Article

Effective Iron Chelation Practice for Patients With β-Thalassemia Major

Susan M. Carson

Marie Martin

chronic illnesses/comorbidities, fatigue, leukemia, lymphomas, hematology
CJON 2014, 18(1), 102-111. DOI: 10.1188/14.CJON.102-111

Chronic blood transfusion is the only treatment for severe anemia in patients with β-thalassemia major. However, red blood cell transfusions lead to iron overload and subsequent organ damage because of the toxic effects of iron. The heart is particularly vulnerable to iron toxicity, and heart failure is the leading cause of death among these patients. Iron chelation therapy prevents or reverses iron loading, thereby reducing the risk of complications from excess iron. Serum ferritin and liver iron concentration often are used to gauge the risk of organ iron overload, but these measurements may not correlate well with cardiac iron load.

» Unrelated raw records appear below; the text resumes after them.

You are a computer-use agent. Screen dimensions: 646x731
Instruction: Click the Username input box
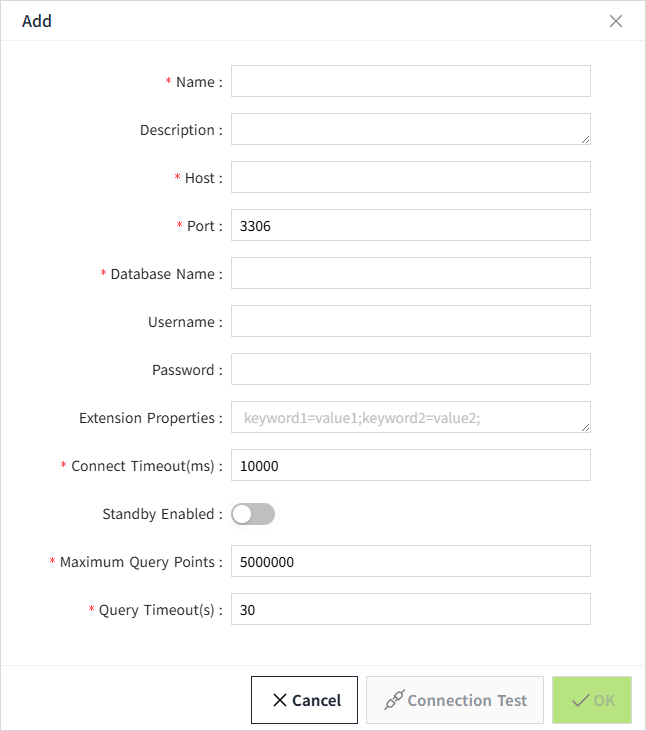click(x=410, y=321)
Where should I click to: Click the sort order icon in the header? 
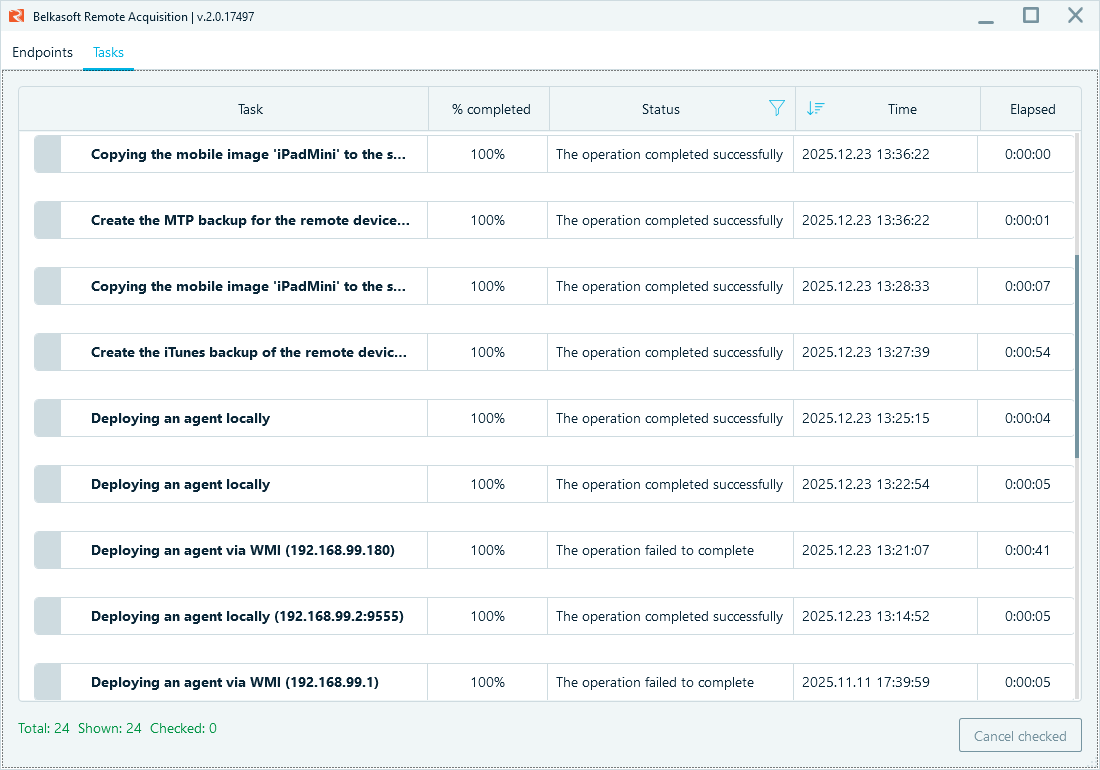816,108
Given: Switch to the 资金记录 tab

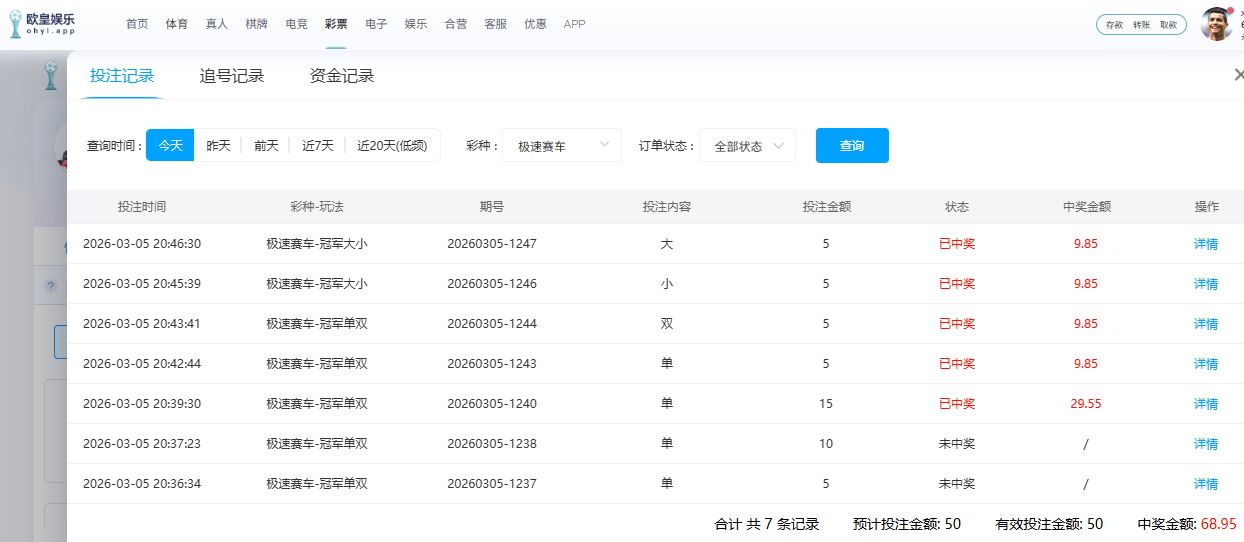Looking at the screenshot, I should click(x=342, y=76).
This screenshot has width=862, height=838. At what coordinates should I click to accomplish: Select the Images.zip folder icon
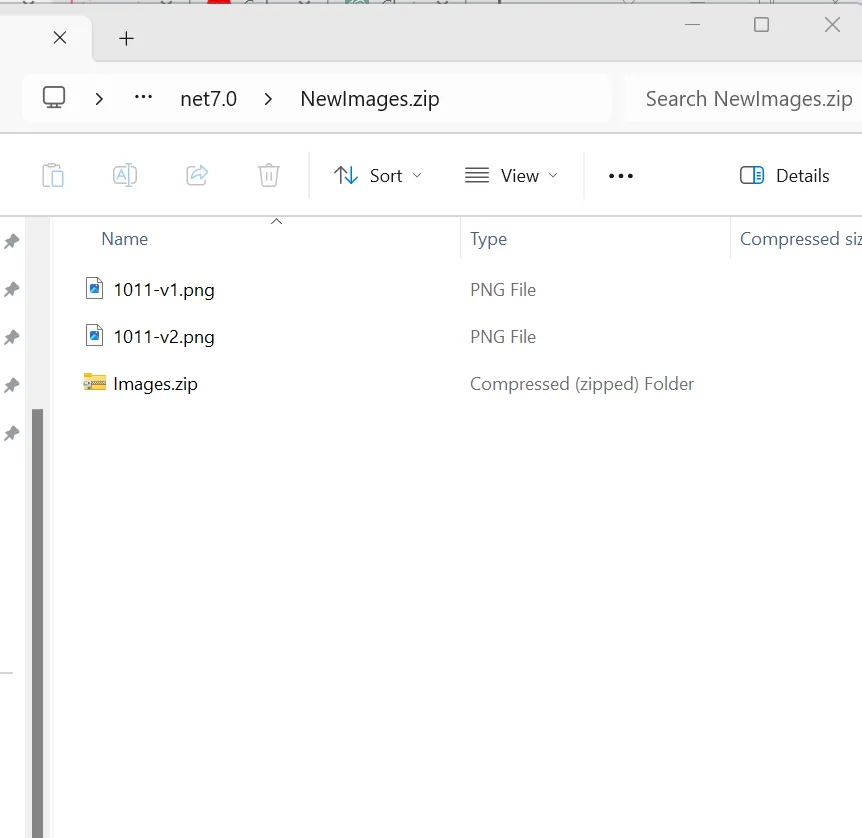(95, 383)
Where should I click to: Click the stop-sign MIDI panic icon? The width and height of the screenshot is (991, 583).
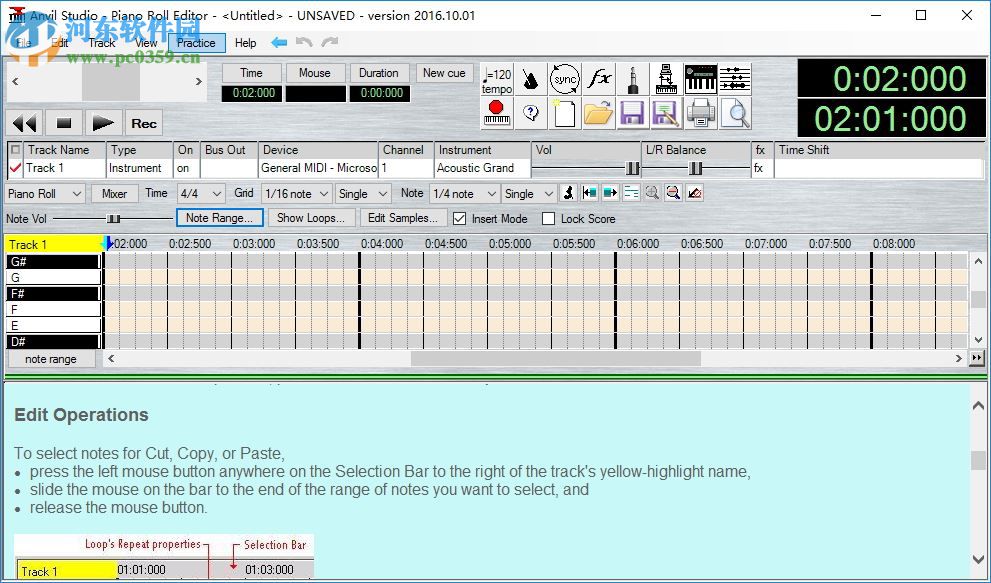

Magnetic resonance imaging (MRI) is a noninvasive diagnostic tool that can provide a more direct measure of iron concentration in both the heart and liver. Cardiac iron determined by MRI is expressed as a function of T2*, in which higher values represent lower concentrations. Changes in T2* are used to assess the effectiveness of iron chelation and to adjust therapy. Early treatment and compliance are keys to successful therapy. Nursing strategies to optimize chelation therapy include identifying patients who are at risk for developing organ damage, developing chelation plans, promoting compliance, and educating patients. The efficacy and safety of iron chelators, as well as nursing best practices, are reviewed.